L. Mountrakis, E. Lorenz, A.G. Hoekstra
Computational Science, University of Amsterdam, NL
The complex behavior of blood arises mainly from the high concentration of RBCs, which constitute up to 45 per cent of the total blood volume and many diseases are linked to the abnormal shape or mechanic response of the RBCs [1].
Red blood cells (RBCs) are highly deformable biconcave membranes, which enclose a Newtonian solution of hemoglobin. The membrane of an RBC is composed by a lipid bilayer, underlined by a molecular spectrin network and is found to exhibit shape memory [2, 3]. The membrane also experiences thermal fluctuations and fluctuations caused by metabolic activity related to ATP [4].
Under shear flow, RBCs exhibit two types of motion: (i) at lower shear rates RBCs flip like a rigid body (tumbling) and (ii) above a critical shear rate they assumes a shear-rate dependent inclination angle while their membrane undergoes a steady rotary motion (tank-treading). A swinging motion superimposed to tank-treading was observed experimentally, attributed mainly to the shape memory of an RBC [3].
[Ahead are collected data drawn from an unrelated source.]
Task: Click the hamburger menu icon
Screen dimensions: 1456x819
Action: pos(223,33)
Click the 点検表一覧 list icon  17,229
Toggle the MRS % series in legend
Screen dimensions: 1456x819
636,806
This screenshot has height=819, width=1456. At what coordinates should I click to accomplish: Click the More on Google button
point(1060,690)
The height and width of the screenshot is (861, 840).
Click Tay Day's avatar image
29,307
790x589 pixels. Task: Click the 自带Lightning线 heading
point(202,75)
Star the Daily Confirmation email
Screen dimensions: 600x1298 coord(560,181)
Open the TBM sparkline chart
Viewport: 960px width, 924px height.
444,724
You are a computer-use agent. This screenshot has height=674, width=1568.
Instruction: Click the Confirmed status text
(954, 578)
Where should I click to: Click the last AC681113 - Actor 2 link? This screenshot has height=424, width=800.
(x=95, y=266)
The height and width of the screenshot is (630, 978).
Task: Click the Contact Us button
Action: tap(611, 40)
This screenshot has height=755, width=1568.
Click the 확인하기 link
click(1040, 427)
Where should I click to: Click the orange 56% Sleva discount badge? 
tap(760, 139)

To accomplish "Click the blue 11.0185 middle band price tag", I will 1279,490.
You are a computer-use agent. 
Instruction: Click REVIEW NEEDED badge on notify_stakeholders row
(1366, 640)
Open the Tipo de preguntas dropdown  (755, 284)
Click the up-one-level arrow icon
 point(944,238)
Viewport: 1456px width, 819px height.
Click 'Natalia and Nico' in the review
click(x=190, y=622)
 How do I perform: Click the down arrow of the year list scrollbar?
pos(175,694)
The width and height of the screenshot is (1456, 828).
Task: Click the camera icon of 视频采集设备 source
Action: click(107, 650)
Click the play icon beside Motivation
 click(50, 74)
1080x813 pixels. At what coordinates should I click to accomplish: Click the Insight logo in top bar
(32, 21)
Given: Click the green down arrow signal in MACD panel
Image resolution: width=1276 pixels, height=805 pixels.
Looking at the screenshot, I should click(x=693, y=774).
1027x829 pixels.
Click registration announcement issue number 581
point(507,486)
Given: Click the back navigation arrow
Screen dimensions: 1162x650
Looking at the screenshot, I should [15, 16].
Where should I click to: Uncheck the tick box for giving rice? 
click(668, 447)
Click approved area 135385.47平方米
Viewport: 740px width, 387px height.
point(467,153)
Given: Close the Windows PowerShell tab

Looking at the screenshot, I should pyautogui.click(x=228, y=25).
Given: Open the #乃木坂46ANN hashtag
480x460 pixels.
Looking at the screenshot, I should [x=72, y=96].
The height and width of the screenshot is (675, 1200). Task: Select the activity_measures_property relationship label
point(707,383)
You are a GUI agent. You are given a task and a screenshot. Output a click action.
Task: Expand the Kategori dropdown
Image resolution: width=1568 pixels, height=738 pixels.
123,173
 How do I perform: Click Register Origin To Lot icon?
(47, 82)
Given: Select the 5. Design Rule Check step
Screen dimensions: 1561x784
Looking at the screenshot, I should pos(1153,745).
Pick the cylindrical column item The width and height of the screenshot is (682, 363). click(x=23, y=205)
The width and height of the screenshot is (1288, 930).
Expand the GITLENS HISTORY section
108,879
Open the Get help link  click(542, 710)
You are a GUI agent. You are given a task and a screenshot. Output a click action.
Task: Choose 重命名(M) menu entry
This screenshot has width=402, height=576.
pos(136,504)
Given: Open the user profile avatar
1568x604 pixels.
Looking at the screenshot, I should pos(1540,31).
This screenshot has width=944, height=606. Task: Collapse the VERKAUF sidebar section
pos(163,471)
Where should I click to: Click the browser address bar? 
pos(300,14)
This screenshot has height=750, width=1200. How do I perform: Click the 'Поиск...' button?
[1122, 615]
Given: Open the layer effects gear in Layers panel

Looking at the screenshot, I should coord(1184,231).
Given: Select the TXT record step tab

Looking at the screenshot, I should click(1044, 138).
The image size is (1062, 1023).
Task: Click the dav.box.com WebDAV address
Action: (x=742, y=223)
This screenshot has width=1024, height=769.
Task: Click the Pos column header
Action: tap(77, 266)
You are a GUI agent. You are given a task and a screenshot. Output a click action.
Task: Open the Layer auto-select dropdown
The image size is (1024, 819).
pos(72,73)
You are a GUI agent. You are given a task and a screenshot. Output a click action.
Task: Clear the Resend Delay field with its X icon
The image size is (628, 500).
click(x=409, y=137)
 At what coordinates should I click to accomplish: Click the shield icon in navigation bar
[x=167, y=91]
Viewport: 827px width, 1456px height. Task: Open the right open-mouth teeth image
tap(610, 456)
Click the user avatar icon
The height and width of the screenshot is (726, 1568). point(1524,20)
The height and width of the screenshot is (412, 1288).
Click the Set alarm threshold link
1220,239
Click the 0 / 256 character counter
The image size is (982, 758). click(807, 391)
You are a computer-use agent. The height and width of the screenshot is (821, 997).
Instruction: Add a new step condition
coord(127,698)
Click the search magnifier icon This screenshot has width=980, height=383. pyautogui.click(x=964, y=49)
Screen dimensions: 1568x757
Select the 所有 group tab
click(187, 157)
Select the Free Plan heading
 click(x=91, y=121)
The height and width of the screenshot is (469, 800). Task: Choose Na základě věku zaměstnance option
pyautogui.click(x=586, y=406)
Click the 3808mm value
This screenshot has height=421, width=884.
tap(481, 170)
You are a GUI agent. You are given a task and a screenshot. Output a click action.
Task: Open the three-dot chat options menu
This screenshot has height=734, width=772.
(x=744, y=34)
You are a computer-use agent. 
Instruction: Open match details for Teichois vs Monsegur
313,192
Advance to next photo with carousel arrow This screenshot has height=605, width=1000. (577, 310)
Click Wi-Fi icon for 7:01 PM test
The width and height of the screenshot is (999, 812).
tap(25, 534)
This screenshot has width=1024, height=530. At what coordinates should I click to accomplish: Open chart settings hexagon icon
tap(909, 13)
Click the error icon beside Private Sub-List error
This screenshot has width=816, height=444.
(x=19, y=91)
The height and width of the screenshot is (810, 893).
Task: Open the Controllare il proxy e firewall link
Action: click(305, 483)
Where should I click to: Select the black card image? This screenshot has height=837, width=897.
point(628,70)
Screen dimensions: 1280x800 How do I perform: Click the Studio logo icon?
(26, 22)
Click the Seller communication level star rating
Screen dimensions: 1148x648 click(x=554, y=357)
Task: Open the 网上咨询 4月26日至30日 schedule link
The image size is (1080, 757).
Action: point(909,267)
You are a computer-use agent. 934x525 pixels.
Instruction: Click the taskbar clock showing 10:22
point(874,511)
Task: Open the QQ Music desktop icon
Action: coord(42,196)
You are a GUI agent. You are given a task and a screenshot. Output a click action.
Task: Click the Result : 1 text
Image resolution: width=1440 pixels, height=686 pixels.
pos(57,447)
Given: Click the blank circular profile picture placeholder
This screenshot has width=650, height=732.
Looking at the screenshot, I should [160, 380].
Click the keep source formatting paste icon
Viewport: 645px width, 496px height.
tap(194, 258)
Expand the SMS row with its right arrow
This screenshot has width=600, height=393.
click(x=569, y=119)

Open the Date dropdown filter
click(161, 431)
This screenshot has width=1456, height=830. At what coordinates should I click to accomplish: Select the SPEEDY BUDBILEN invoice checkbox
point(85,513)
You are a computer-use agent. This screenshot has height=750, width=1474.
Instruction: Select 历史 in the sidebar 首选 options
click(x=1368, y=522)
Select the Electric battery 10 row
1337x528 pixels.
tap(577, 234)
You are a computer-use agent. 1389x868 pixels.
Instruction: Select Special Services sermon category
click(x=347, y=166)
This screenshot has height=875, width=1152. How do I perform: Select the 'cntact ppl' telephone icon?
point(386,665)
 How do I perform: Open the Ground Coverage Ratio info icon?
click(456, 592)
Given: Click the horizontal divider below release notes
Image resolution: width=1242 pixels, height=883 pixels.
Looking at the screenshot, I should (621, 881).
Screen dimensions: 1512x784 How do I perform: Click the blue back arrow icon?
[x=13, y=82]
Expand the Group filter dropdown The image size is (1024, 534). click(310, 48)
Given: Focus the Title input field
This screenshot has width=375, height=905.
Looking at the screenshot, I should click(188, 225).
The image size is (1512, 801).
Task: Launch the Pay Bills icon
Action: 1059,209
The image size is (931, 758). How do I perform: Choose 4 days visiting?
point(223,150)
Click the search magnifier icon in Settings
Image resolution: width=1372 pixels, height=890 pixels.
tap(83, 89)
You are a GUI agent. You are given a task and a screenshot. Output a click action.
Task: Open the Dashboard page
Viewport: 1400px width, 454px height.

In this study we investigate the connection of the shape memory and the membrane fluctuation with the transition from tumbling to tank-treading, which has recently been argued to be the major contributor to shear thinning [5]. Lattice Boltzmann method is employed to resolve fluid flow, while RBCs are modeled on the spectrin level [6] coupled to the fluid with the immersed-boundary method.
[1] X. Li, P. M. Vlahovska, and G. E. Karniadakis, Soft Matter 9, 28 (2013).
[2] T. M. Fischer, Biophysical Journal 86, 3304 (2004).
[3] M. Abkarian, M. Faivre, and A. Viallat, Physical Review Letters 98, (2007).
[4] Y. Park et al, Proceedings of the National Academy of Sciences of the United States of America 107, 1289 (2010).
[5] A. M. Forsyth et al, Proceedings of the National Academy of Sciences of the United States of America 108, 10986 (2011).
[6] D. A. Fedosov, B. Caswell, and G. E. Karniadakis, Biophysical Journal 98, 2215 (2010).